SOURCE INFORMATION:
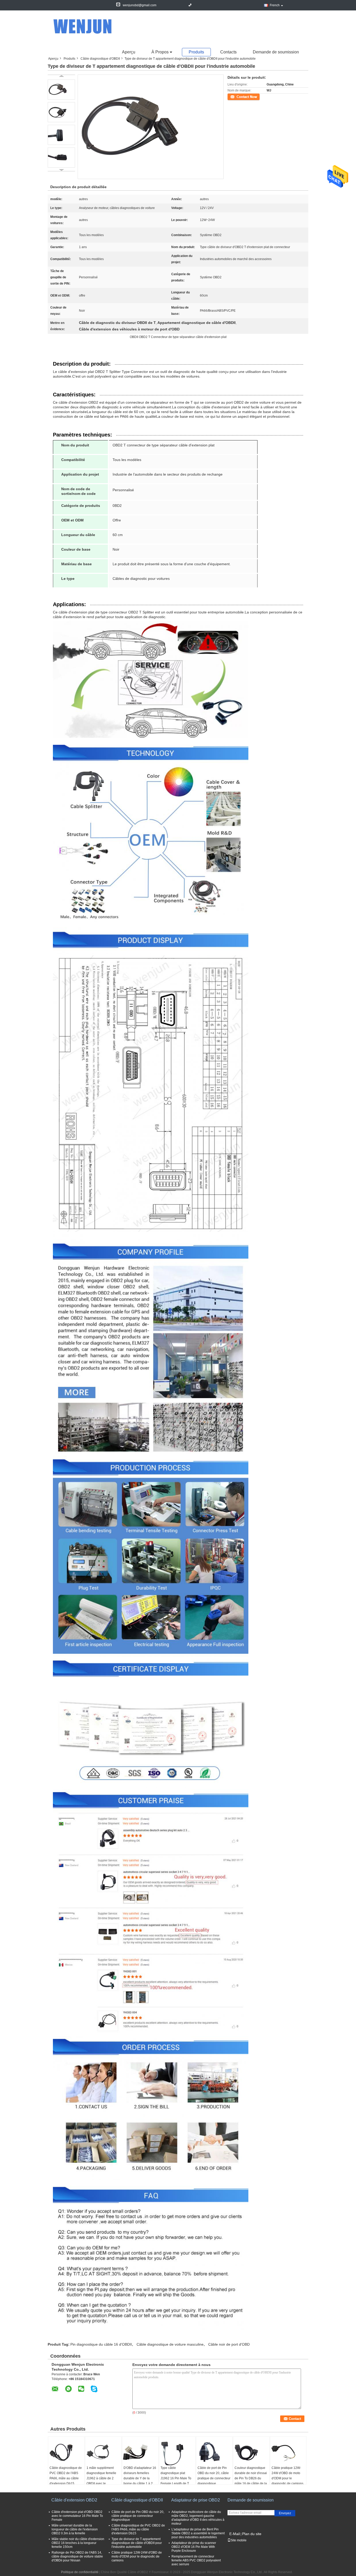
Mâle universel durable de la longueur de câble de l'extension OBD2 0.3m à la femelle (75, 2529)
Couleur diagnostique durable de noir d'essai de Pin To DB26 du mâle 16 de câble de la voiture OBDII (251, 2478)
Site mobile (239, 2540)
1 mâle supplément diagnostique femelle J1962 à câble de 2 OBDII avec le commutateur (101, 2478)
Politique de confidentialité (80, 2572)
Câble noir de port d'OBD (229, 2344)
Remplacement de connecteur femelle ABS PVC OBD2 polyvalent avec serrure (196, 2560)
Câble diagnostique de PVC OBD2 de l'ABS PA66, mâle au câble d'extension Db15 (66, 2475)
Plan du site (251, 2534)
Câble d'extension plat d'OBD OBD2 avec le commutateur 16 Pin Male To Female (77, 2516)
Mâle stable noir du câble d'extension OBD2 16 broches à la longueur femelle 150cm (78, 2543)
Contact (233, 96)
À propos (160, 52)
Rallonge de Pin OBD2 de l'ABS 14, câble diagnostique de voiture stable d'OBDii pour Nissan (77, 2556)
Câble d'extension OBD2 (74, 2500)
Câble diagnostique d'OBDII (100, 58)
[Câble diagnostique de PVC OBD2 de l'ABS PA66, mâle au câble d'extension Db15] (66, 2452)
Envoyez (285, 2513)
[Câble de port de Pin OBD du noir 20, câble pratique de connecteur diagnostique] (214, 2452)
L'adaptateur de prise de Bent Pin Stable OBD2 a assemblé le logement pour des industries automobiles (198, 2533)
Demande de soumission (276, 52)
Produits (196, 52)
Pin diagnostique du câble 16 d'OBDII (101, 2344)
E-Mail (234, 2534)
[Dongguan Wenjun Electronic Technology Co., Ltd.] (86, 26)
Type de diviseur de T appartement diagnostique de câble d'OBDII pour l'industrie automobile (137, 2543)
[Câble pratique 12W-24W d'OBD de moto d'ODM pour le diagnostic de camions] (288, 2452)
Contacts (228, 52)
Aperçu (128, 52)
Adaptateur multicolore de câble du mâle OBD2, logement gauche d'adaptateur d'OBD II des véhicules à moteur (197, 2517)
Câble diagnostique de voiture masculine (170, 2344)
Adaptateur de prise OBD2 (195, 2500)
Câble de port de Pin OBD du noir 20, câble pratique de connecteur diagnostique (214, 2475)
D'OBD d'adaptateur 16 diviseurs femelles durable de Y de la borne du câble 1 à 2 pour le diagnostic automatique (140, 2481)
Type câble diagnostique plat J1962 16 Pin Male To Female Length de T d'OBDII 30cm (176, 2478)
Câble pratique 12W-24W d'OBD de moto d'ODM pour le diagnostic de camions (287, 2475)
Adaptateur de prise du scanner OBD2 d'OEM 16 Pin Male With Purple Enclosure (193, 2547)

REQUIRED WORK: All lines above from the one holding "Envoyez (285, 2513)" to the one holding "Type de diviseur", inclusive, are to be copied exactly; no other line is wanted.

RESPONSE TO THE TASK:
Envoyez (285, 2513)
[Câble de port de Pin OBD du noir 20, câble pratique de connecteur diagnostique] (214, 2452)
L'adaptateur de prise de Bent Pin Stable OBD2 a assemblé le logement pour des industries automobiles (198, 2533)
Demande de soumission (276, 52)
Produits (196, 52)
Pin diagnostique du câble 16 d'OBDII (101, 2344)
E-Mail (234, 2534)
[Dongguan Wenjun Electronic Technology Co., Ltd.] (86, 26)
Type de diviseur de T appartement diagnostique de câble d'OBDII pour l'industrie automobile (137, 2543)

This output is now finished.